Requirement: Leave out every picture, and output exactly the lines from the line containing "Instruction: Click the 'total 1392' line" through the last line of the data.

*** Source data ***

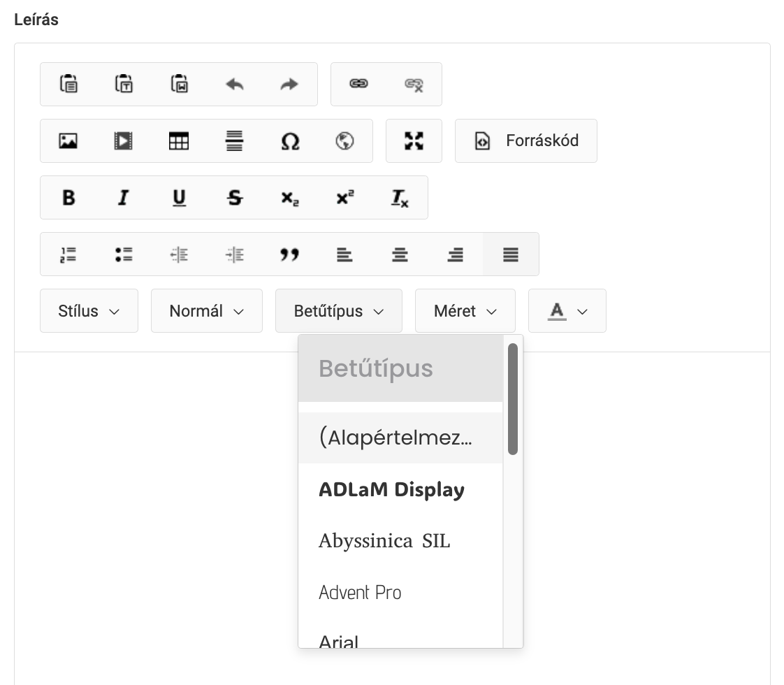Insert an image
This screenshot has width=784, height=685.
pyautogui.click(x=68, y=140)
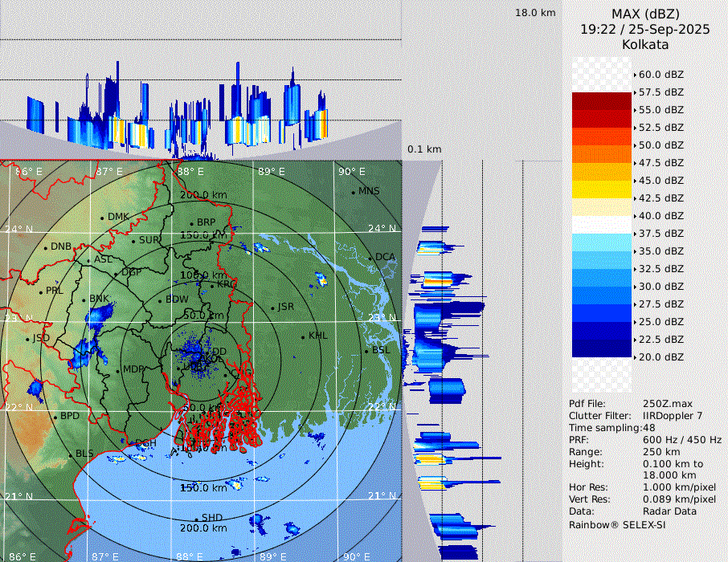This screenshot has width=728, height=562.
Task: Click the MNS station marker on map
Action: point(353,192)
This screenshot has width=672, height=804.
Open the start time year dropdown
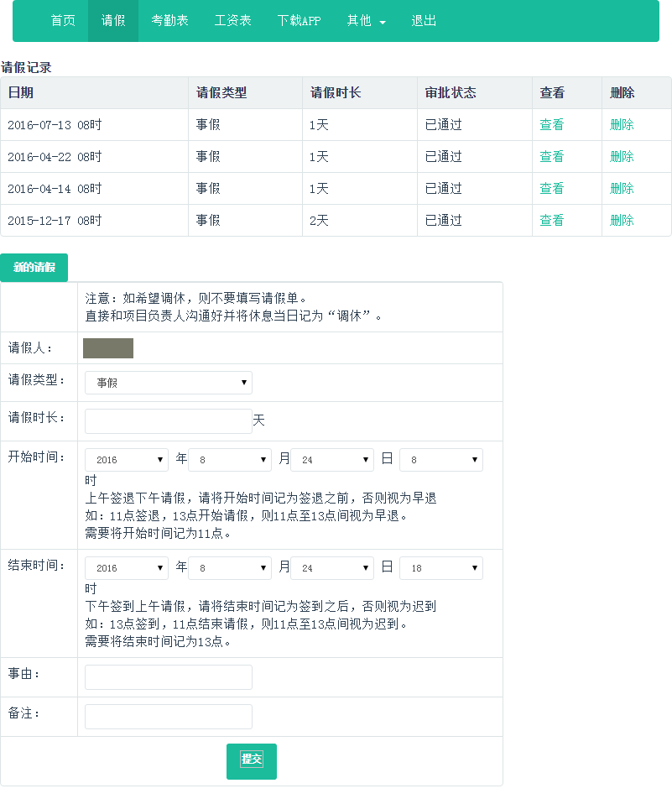(x=127, y=460)
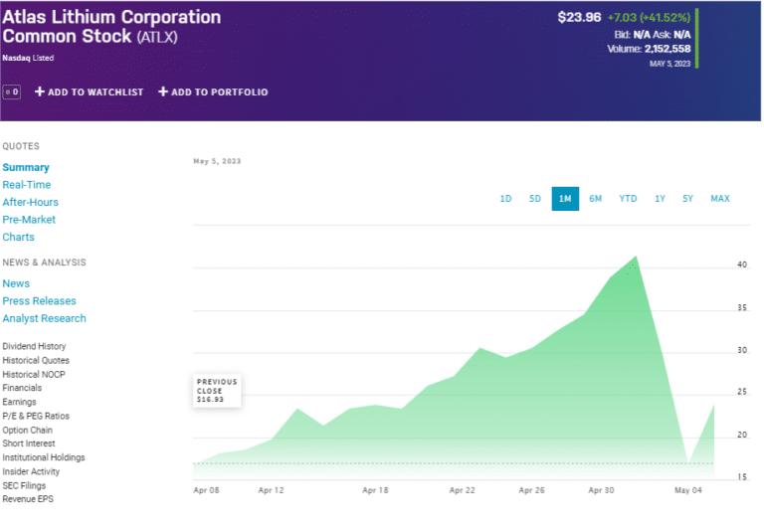
Task: Switch chart to 6M range
Action: [595, 199]
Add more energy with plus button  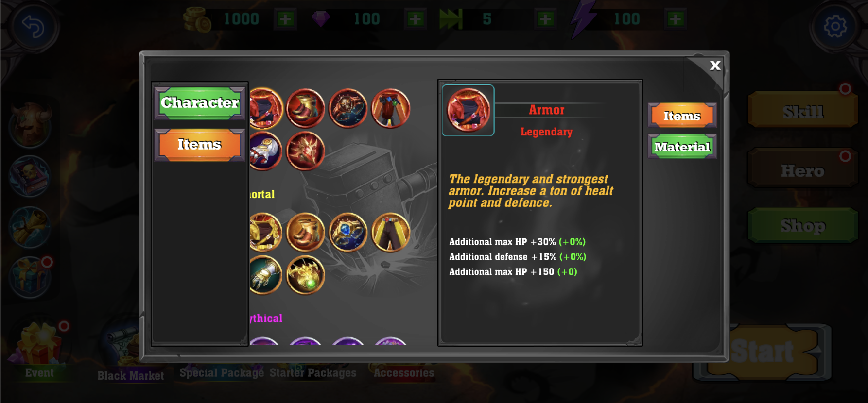(675, 19)
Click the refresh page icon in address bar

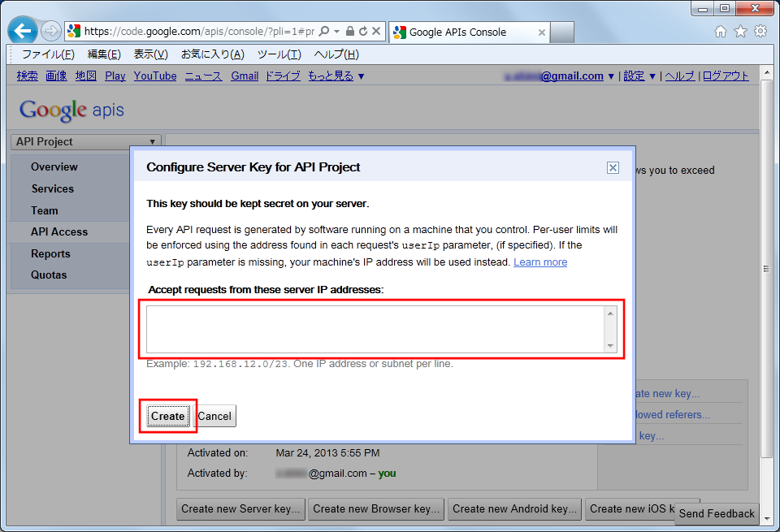(362, 32)
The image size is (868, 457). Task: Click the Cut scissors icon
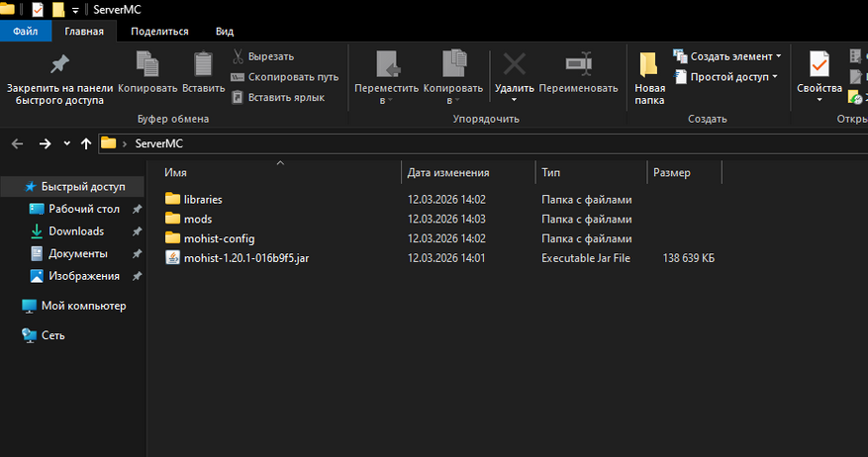point(238,56)
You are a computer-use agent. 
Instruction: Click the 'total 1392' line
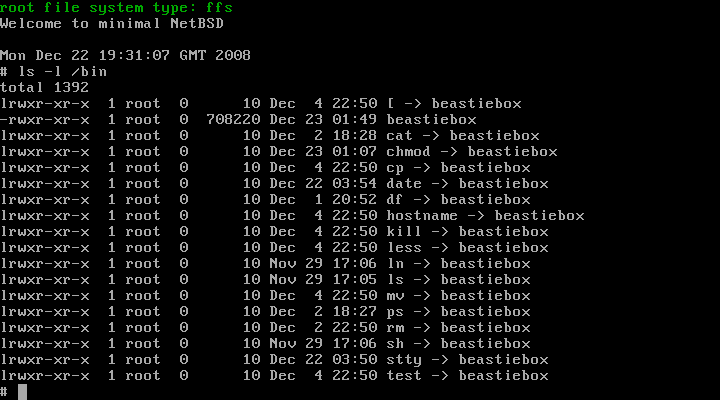45,88
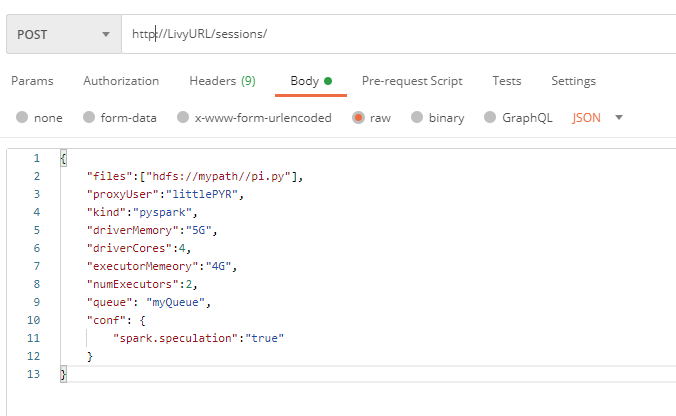Choose the form-data radio option

click(x=89, y=118)
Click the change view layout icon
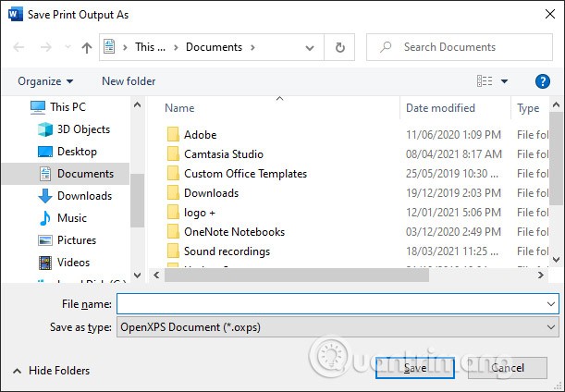This screenshot has width=565, height=392. tap(484, 81)
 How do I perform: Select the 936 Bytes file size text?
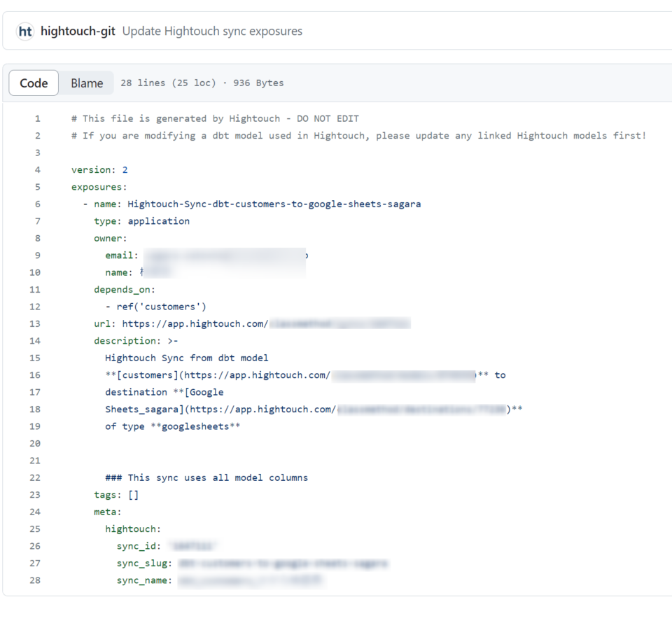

***

Answer area:
Instruction: Click the 'total 1392' line
45,88
Choose the form-data radio option

click(x=89, y=118)
Click the change view layout icon
This screenshot has width=565, height=392. tap(484, 81)
 How do I perform: Select the 936 Bytes file size text?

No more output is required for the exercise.